WHAT TO DO:
1) According to the eczema text below, why are eczema symptoms likely to be worse during a stressful situation?
2) Echo the part of the eczema text below starting at "So, while stress" and ending at "stress and anxiety.".

TEXT SHOWN:

Eczema also referred to as dermatitis, is essentially inflammation of the skin. In this article, we will look at what is likely to cause a flare-up and how to prevent it. We will also look at what you can use on your skin during a flare-up to reduce discomfort.
Often, you will notice that your symptoms are worse at times, which is called a flare-up. A flare-up is generally caused by certain triggers, which means that finding what triggers your eczema and preventing it, may dramatically reduce flare-ups and symptoms.
Stress is an emotion that we all have to deal with, whether it comes from your job, relationship, family life or one of the many other responsibilities that make up adult life.
The problem is, stress is known to manifest itself physically, it could be through a migraine, palpitations, hives, eczema or whatever else. There is even a branch of psychology called psychodermatology, which examines the relationship between the mind and the skin.
There have been many studies which have shown that stress can have a significant impact on eczema flare-ups and, you have probably noticed that during a stressful situation, your eczema symptoms are worse; this is most likely due to the increase of inflammation in the body as a reaction to stress.
So, while stress does not cause eczema, it may be what is triggering it. Therefore, by reducing stress, you should be able to reduce symptoms; it should make you feel better overall. There are many different ways to reduce emotional stress and anxiety; a natural approach is always better as you want a long-term solution. Click here to find out ways to naturally reduce stress and anxiety.

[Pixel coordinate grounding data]
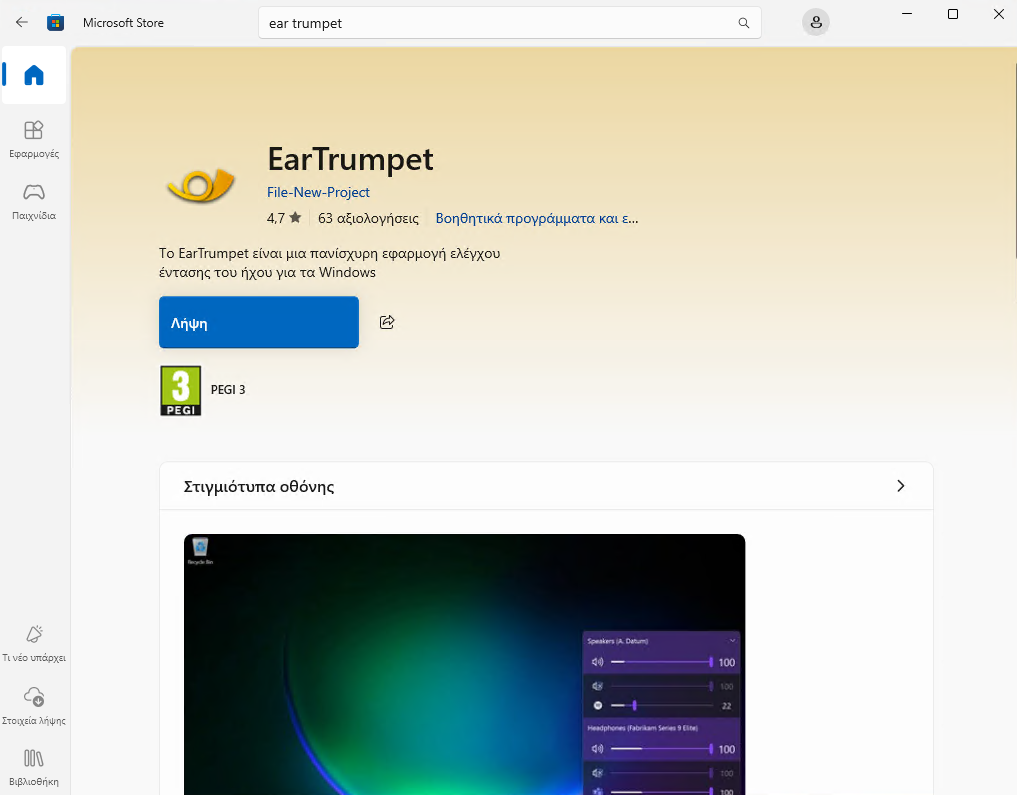The image size is (1017, 795).
Task: Click the EarTrumpet app logo
Action: point(201,185)
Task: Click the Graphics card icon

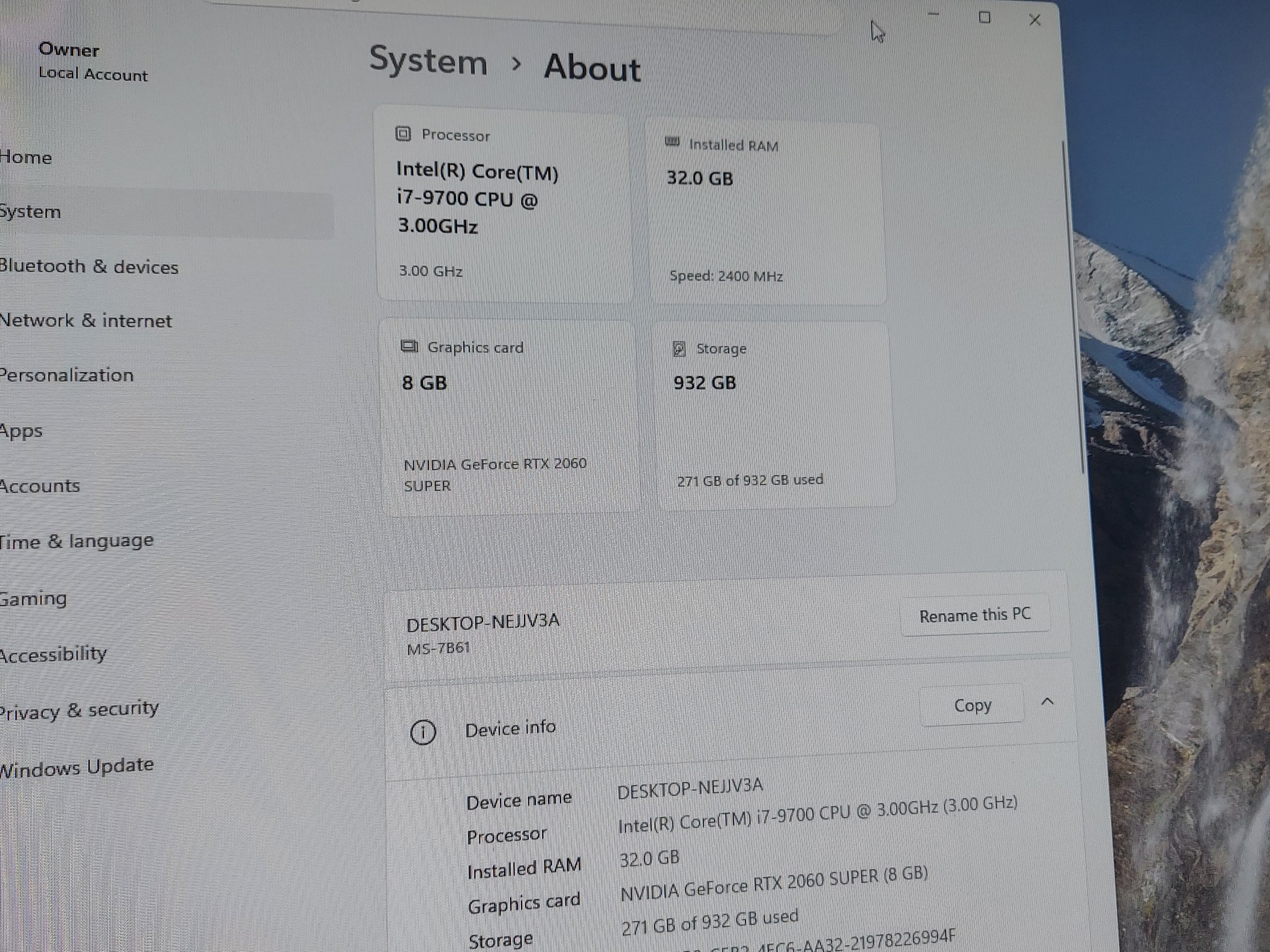Action: (x=409, y=346)
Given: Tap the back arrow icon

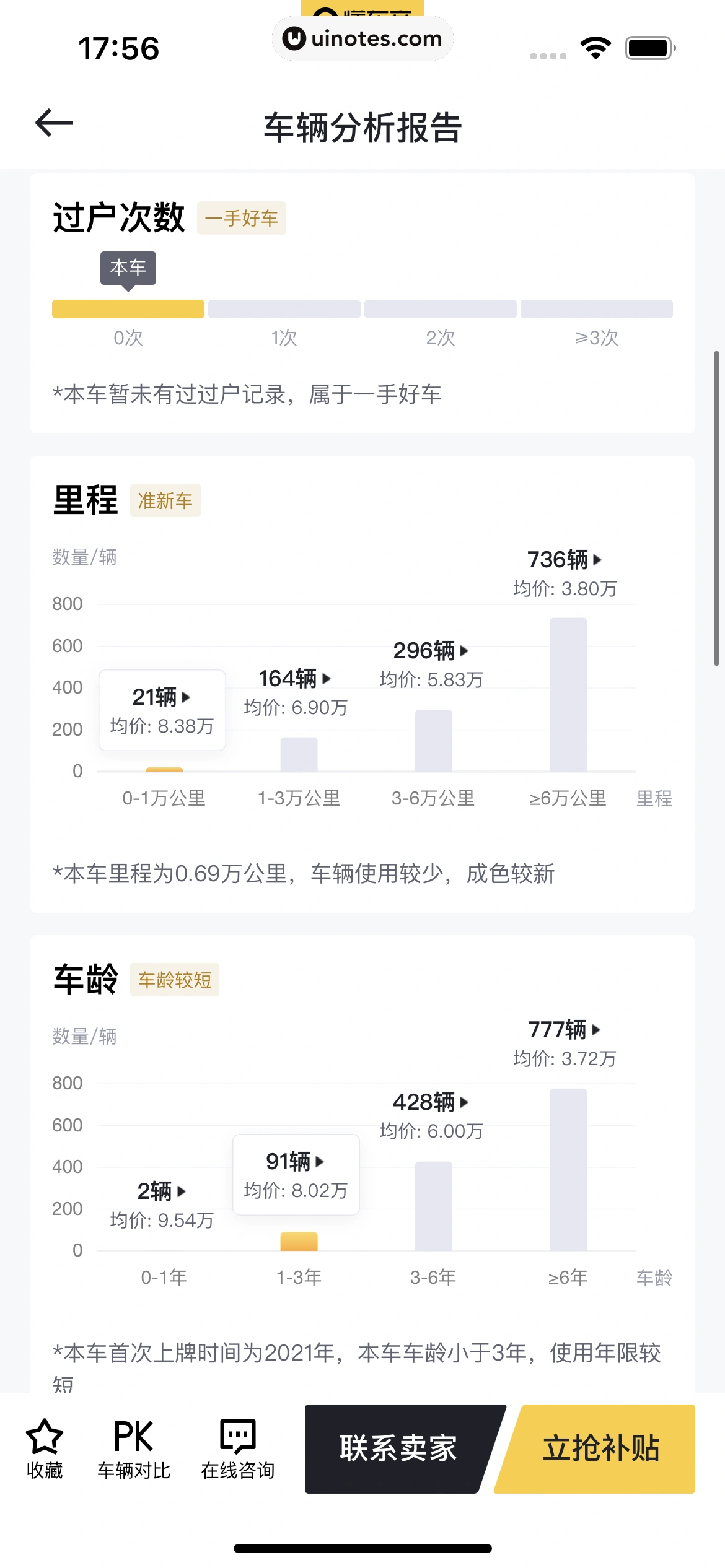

SOLUTIONS TO THE EXERCISE:
1) The text says this is most likely due to increased inflammation in the body as a reaction to stress. It adds that stress does not cause eczema but may trigger it.

2)
So, while stress does not cause eczema, it may be what is triggering it. Therefore, by reducing stress, you should be able to reduce symptoms; it should make you feel better overall. There are many different ways to reduce emotional stress and anxiety; a natural approach is always better as you want a long-term solution. Click here to find out ways to naturally reduce stress and anxiety.